Contestualmente al tempestivo intervento di riparazione delle due buche apertesi nei giorni scorsi sul lungomare Cristoforo Colombo, nel tratto compreso tra via San Magno e via Galileo Galilei, e di cui abbiamo dato notizia, dobbiamo segnalare la presenza di una terza buca a pochi passi di distanza dalle precedenti due.
Questo avvallamento, a primo impatto, sembra di minore entità rispetto agli altri due, ma in esso sta crescendo erba spontanea, il che fa supporre che l'incavo sia più profondo, oltre che più insidioso, di quel che appare.

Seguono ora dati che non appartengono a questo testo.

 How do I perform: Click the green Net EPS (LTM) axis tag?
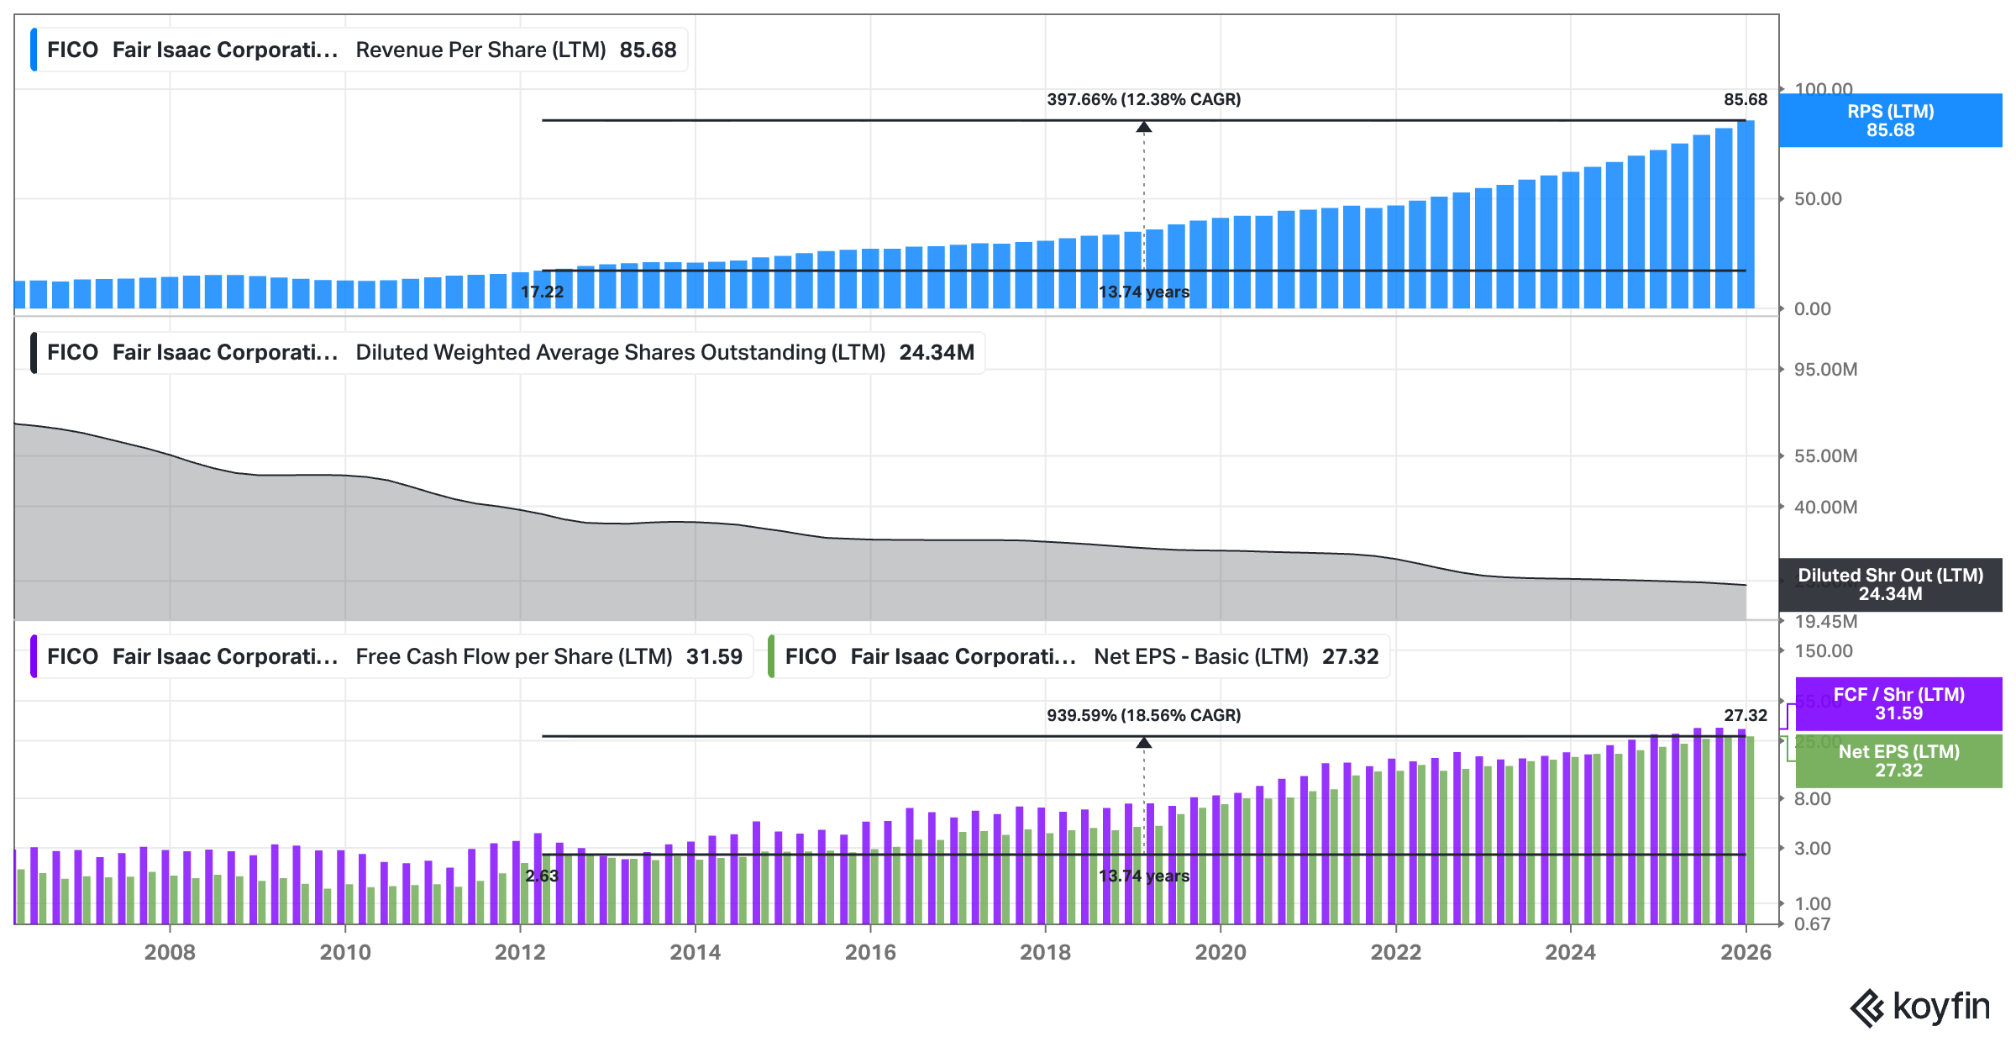tap(1898, 760)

Questa serie di voragini che si stanno aprendo una a poca distanza dall'altra fa sospettare che all'origine di tali cedimenti non ci sia solo il precario stato della pavimentazione di quel tratto di lungomare, ma un problema di altra natura; e ciò porta a pensare che bisognerebbe forse effettuare solidi interventi strutturali (come dimostrerebbero altre buche che si stanno aprendo lungo tutto il percorso del lungomare), più che affidarsi ad operazioni tampone.
Si auspica, comunque, che ci sia, anche in questo caso, una pronta messa in sicurezza di questa terza buca.